▶ WHAT YOU NEED TO DO
Quote the records that follow in full and exactly; leave out the pictures.

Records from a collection
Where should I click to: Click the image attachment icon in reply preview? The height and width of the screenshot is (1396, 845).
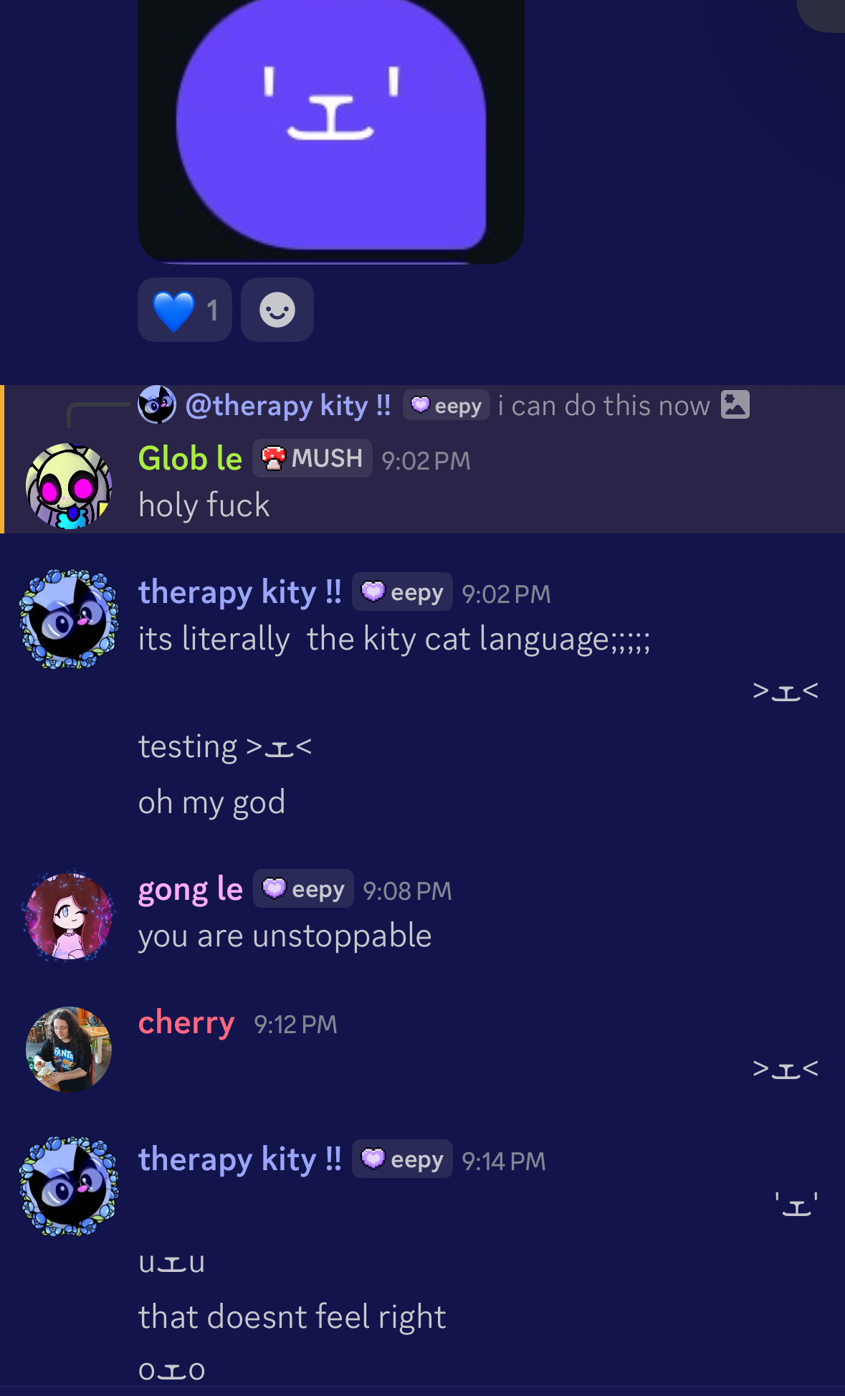coord(735,404)
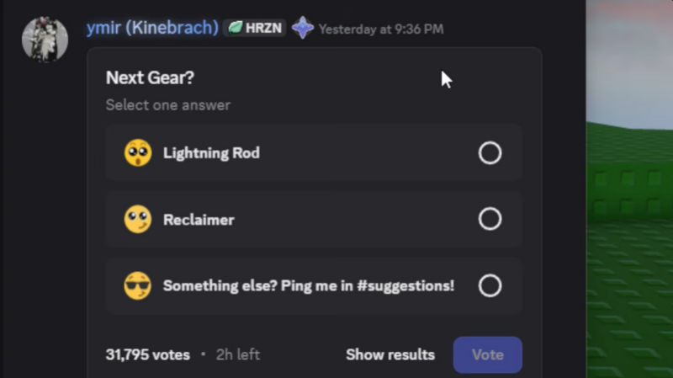Click the Lightning Rod answer label text
The width and height of the screenshot is (673, 378).
(211, 153)
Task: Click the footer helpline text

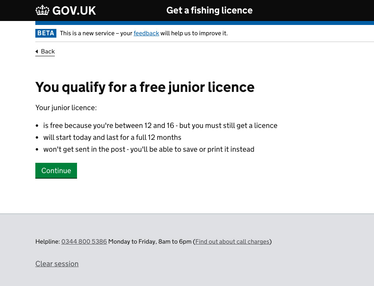Action: pos(153,241)
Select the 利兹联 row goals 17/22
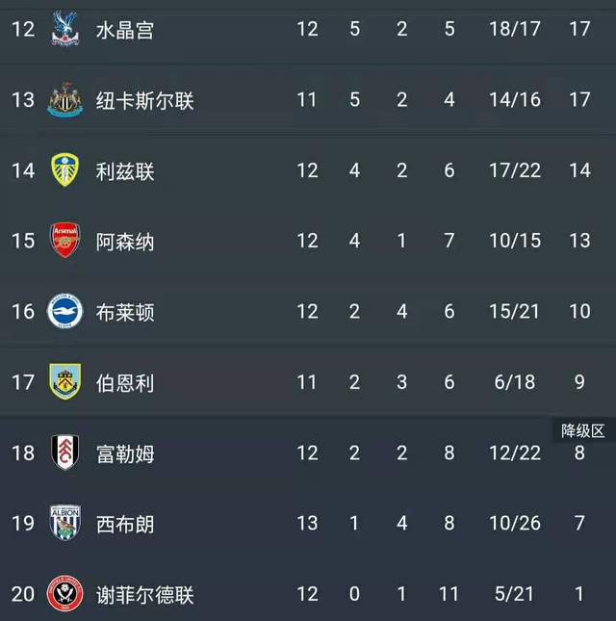This screenshot has height=621, width=616. 515,170
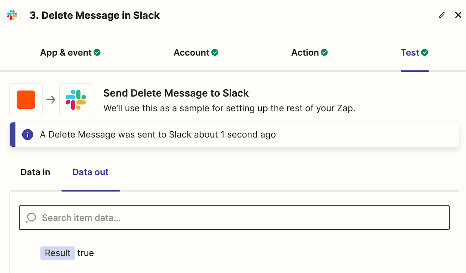The height and width of the screenshot is (273, 466).
Task: Switch to the Account tab
Action: 191,53
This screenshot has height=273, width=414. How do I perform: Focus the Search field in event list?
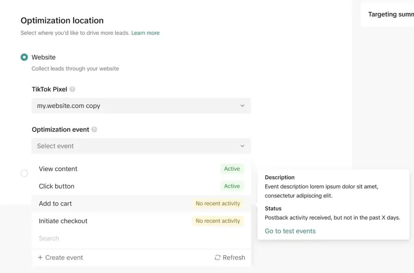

▶ REPLY TO THE EXERCISE
Where should I click to: Click the image attachment icon in reply preview? The height and width of the screenshot is (1396, 845).
coord(735,404)
Click the Lightning Rod answer label text
The width and height of the screenshot is (673, 378).
(211, 153)
Task: Click the footer helpline text

Action: pos(153,241)
Select the 利兹联 row goals 17/22
This screenshot has height=621, width=616. 515,170
The height and width of the screenshot is (273, 466).
Task: Switch to the Account tab
Action: 191,53
This screenshot has height=273, width=414. How do I perform: Focus the Search field in event list?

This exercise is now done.